In addition, each adapter is bound to a corresponding NIF, or more commonly, the FEX port. These are the ports you physically see on the back of the chassis IOM. So, what we essentially have is source-based forwarding of traffic, meaning that the age-old problem of single-link oversubscription is very possible. Example - you have one server that is VERY active (let’s say an FTP server). It’s used by all users in an organization so it sees pretty heavy use. With this configuration, you would only be able to utilize this single 10GbE link per FEX module.

This problem is extremely similar to the problem encountered when configuring the load-sharing policy for a vSwitch in VMware.

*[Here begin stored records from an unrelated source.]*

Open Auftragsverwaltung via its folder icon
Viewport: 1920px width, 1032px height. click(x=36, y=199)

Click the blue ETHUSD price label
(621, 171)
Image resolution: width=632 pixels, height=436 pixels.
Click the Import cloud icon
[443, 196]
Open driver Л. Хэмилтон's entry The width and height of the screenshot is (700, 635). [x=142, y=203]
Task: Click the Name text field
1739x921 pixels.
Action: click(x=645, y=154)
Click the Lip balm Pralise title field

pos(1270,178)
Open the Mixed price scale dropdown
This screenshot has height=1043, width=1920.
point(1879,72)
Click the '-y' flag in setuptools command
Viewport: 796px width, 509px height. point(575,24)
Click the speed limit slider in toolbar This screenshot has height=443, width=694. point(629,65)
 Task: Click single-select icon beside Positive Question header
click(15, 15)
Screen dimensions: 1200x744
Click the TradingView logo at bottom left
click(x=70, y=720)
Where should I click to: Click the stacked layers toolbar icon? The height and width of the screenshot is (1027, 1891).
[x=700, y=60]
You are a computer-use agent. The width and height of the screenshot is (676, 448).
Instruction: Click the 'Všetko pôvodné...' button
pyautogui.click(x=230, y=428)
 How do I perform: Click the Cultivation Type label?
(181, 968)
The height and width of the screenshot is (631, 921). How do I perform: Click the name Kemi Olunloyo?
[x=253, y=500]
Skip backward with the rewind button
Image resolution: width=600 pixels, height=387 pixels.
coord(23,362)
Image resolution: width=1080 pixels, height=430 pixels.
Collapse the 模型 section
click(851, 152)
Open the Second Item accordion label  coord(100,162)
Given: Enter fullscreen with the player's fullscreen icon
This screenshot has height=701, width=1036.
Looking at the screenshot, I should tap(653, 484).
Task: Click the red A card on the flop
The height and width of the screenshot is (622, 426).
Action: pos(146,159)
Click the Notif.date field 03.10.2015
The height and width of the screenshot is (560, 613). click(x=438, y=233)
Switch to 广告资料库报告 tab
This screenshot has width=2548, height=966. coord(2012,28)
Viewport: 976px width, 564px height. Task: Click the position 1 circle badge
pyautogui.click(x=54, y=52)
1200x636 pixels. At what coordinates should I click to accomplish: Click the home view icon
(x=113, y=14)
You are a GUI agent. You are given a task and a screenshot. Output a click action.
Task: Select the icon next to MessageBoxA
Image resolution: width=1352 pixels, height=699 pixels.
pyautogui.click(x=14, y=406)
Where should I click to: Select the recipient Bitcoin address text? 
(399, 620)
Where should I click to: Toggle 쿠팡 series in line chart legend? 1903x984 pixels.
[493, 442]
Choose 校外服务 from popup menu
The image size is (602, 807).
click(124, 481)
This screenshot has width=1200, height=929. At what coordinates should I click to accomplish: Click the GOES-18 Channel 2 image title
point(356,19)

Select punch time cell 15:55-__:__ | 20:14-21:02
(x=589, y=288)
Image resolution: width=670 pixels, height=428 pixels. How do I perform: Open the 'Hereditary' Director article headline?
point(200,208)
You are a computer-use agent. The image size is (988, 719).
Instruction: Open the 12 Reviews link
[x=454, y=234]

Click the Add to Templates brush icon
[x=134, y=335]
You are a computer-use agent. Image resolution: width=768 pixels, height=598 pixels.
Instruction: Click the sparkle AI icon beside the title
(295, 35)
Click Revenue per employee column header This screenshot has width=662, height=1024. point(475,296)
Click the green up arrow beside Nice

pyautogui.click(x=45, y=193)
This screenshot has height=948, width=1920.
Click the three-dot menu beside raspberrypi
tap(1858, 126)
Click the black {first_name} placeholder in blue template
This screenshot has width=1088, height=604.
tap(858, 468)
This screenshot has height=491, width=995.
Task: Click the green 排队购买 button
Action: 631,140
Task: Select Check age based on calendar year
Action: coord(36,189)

So, to rectify this, we have the ability to configure port-channels. All of what I mentioned previously regarding the “pinning” that takes place by default is quite important, because now you can realize exactly what you’re gaining by moving to this policy. First, when you connect to the NX-OS instance running on a Fabric Interconnect and show the interface status for a particular vNIC, you can clearly see that the bound interface is now a port-channel, not a specific HIF:

UCS-POD01-A(nxos)# show int veth801
Vethernet801 is up
    Bound Interface is port-channel1281

screen5

Normally it would be bound to something like “Ethernet1/1/2” where the first character is the chassis ID, and the third character is the HIF number (ignore the middle character). However, it’s bound to a port-channel, so we should take a look at that port-channel interface:

UCS-POD01-A(nxos)# show int po1281
port-channel1281 is up
.....
  Members in this channel: Eth1/1/13, Eth1/1/14, Eth1/1/15, Eth1/1/16

So now, all four HIFs that would otherwise have static bindings to each are now bundled in a port-channel. If you take a look at the load-balancing policy, you’ll realize that we’re now using an IP hash (very common and widely used for proper port channels) to determine which link to use to handle the traffic.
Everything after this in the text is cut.